According to popular belief, all tea trees in other countries came, either directly or indirectly, from China.

The words for tea in many countries are also derivatives from the Chinese character "cha." The Russians call it "cha'i," which sounds like "chaye" (tea leaves) as it is pronounced in northern China, and the English word "tea" sounds similar to the pronunciation of its counterpart in Xiamen, east China's Fujian Province.

Tea drinking spread from China to Japan in the 6th century, and to Europe in the 17th century.

All tea comes from the same plant, Camellia Sinesis. However, Chinese tea is categorized into five kinds: green tea, black tea, oolong tea, compressed tea and scented tea.

The categories are the result of differences in the tea manufacturing process, particularly in the degrees of fermentation.

Through fermentation, the original green leaves become reddish-brown. The longer the fermentation, the darker the color and the stronger the flavor.

Depending on the degree of fermentation, the fragrance can range from floral to fruity to malty.

Green tea - represented by the Biluochun and Longjing, or Dragon Well, varieties - is non-fermented, while oolong tea stands at the other end of the spectrum.

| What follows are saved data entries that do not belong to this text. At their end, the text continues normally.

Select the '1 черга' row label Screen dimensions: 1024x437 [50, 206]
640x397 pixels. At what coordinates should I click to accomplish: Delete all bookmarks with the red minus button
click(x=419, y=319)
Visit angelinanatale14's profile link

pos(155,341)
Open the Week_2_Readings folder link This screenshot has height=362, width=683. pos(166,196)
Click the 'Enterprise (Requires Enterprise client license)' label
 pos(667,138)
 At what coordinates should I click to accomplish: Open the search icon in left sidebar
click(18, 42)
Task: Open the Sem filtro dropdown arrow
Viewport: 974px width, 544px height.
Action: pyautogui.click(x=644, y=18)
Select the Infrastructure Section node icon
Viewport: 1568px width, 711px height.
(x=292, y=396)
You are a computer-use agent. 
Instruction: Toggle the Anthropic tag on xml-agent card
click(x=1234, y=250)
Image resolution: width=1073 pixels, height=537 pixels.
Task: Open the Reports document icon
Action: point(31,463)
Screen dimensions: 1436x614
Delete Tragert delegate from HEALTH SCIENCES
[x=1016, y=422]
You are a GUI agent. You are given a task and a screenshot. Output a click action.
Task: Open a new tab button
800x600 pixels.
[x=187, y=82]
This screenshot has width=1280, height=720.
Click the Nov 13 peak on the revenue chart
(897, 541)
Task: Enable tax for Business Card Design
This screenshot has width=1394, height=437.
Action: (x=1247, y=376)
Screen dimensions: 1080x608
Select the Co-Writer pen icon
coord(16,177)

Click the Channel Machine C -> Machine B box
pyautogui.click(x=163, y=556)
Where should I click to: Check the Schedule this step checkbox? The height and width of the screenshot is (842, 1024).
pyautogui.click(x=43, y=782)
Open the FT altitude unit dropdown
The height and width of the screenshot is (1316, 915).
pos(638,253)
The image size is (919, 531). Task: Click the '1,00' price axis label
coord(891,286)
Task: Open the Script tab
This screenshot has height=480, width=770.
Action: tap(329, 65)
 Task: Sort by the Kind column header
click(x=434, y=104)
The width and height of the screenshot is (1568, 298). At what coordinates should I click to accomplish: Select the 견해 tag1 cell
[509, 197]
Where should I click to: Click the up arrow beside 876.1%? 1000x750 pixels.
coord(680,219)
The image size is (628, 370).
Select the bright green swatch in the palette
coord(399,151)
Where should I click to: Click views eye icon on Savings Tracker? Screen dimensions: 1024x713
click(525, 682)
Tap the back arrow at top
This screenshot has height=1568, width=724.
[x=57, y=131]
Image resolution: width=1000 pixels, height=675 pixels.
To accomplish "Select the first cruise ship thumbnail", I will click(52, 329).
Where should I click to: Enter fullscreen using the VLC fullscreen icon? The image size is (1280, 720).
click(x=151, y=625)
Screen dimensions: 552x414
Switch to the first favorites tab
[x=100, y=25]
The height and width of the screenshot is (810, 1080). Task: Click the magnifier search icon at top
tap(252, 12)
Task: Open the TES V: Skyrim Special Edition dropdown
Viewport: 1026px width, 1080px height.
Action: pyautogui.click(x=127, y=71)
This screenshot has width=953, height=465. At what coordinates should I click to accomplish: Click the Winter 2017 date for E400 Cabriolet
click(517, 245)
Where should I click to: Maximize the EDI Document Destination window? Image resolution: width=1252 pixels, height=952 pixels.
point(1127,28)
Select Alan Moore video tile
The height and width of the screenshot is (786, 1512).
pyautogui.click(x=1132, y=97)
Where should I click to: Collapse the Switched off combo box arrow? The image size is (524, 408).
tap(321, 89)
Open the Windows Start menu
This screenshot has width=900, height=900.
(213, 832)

Water is essential to the brewing of a cup of tea.

According to the Book of Tea by Lu Yu (733-804 AD), the quality of water is even more important than the quality of the tea leaves. Nice water can compensate for the imperfection of tea leaves but not the other way around.

Spring water is the best, followed by river water. Well water is recommended only in desperate circumstances.

Chinese tradition lists some unlikely sources of water. Rain and snow were regarded in ancient China as "spring water falling from the sky" and in the Chinese literary classic, A Dream of Red Mansions, there is a famous passage in which a beautiful nun named Miao Yu makes tea with snow on plum blossoms.

Finding suitable water inside cities can be a difficult task. Unpolluted natural water is practically nonexistent, and tap water is often highly chlorinated.

Experts say people can minimize the chlorine content by storing tap water in a clean glass for a whole night, which allows most of the chlorine to evaporate.

Other than tea leaves and water, a well-designed tea set is also important.

According to Lu Yu, genuine tea sets have more than 29 pieces, including a tea pot, cups, a tray, saucers, and a water ladle.

Besides metal and porcelain, the tea set can also be made of carnelian, crystal, lacquered ware, ceramic, bamboo and plastics.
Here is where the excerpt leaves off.